Calculated total density of states of VS₂ monolayer under a tension of 2 % (a–c), 6 % (d–f), and 10 % (g–i) at a hydrogen coverage of 3/16, 9/16, and 16/16, respectively

Conclusions

We carry out first-principles to investigate the effects of tension on the hydrogen evolution reduction of VS₂ monolayer. We find that tension can tune the HER performance of VS₂ monolayer at different hydrogen coverage. The HER activity at high hydrogen coverage is greatly improved for both of individual and collective processes by increased tension. The hydrogen coverages for best HER performance in both individual and collective processes increase with the increment of tension.
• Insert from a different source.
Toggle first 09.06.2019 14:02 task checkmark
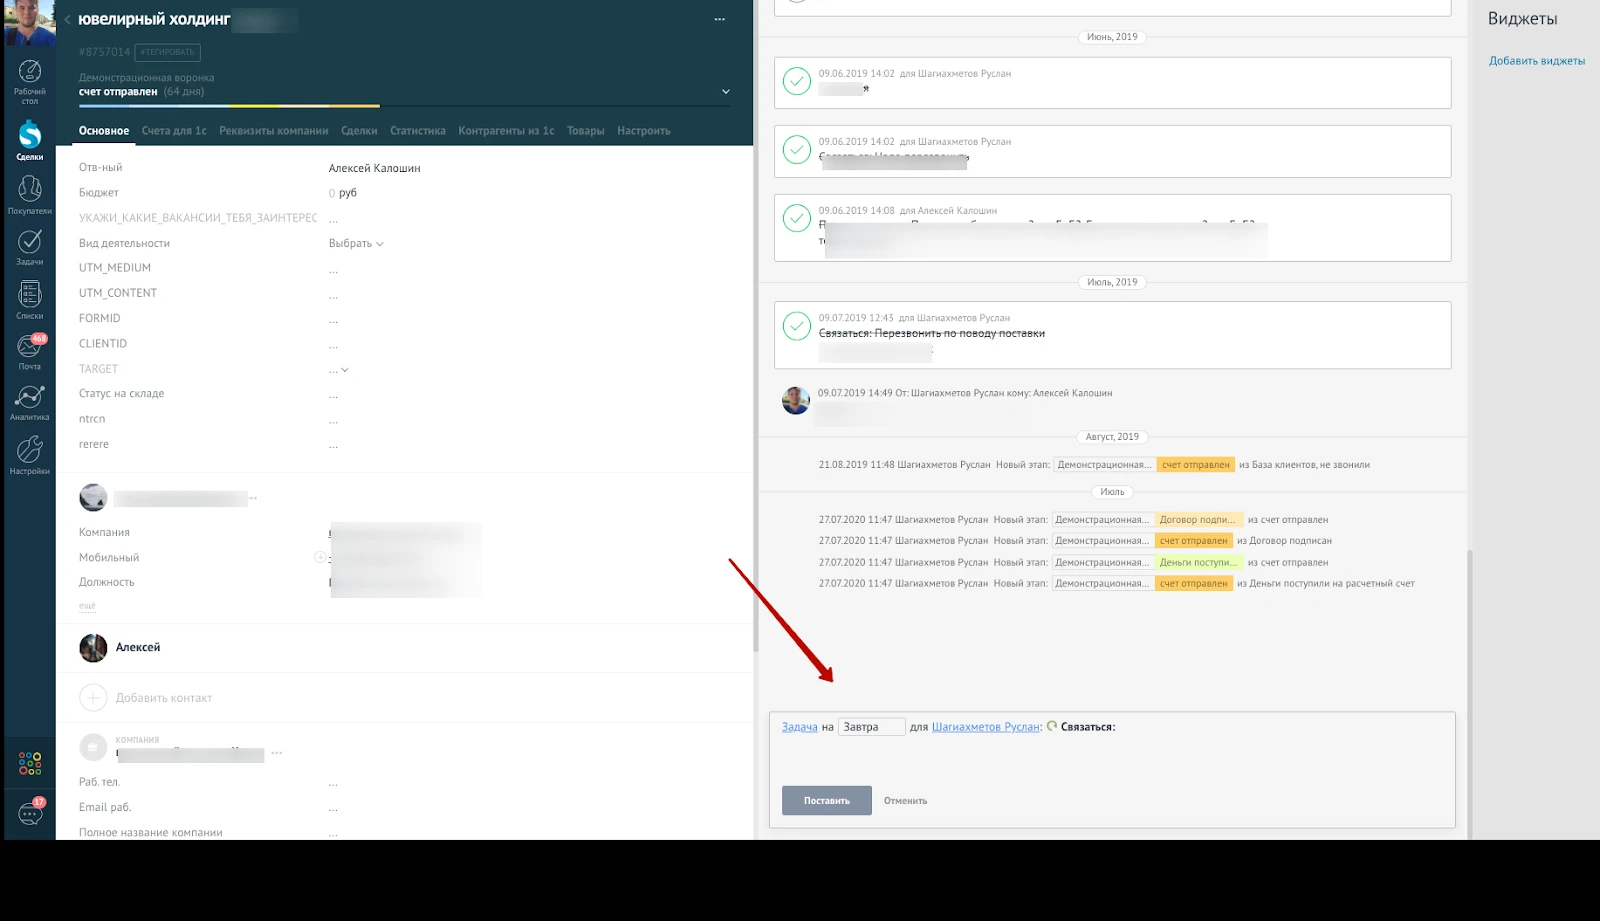 click(796, 81)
Generally, individual process is easier to occur in a wide range of hydrogen coverage, and collective process can happen at certain hydrogen coverage at the same tension. The optimal HER performance of VS₂ monolayer with near-zero Gibbs free energy, comparable to Pt, can be achieved by tuning tension. We further show that the change of HER performance at different hydrogen coverages and under various tensions is closely related to the carrier density. High free carrier density is responsible for the improved HER activity. During revision, we noticed that Li et al. recently reported that strain can enhance the catalytic activity of MoS₂ basal planes [51]. We see that the tension may provide an efficient way to modify the HER performance of VS₂ and other 2D monolayers and find applications to water electrolysis for hydrogen production.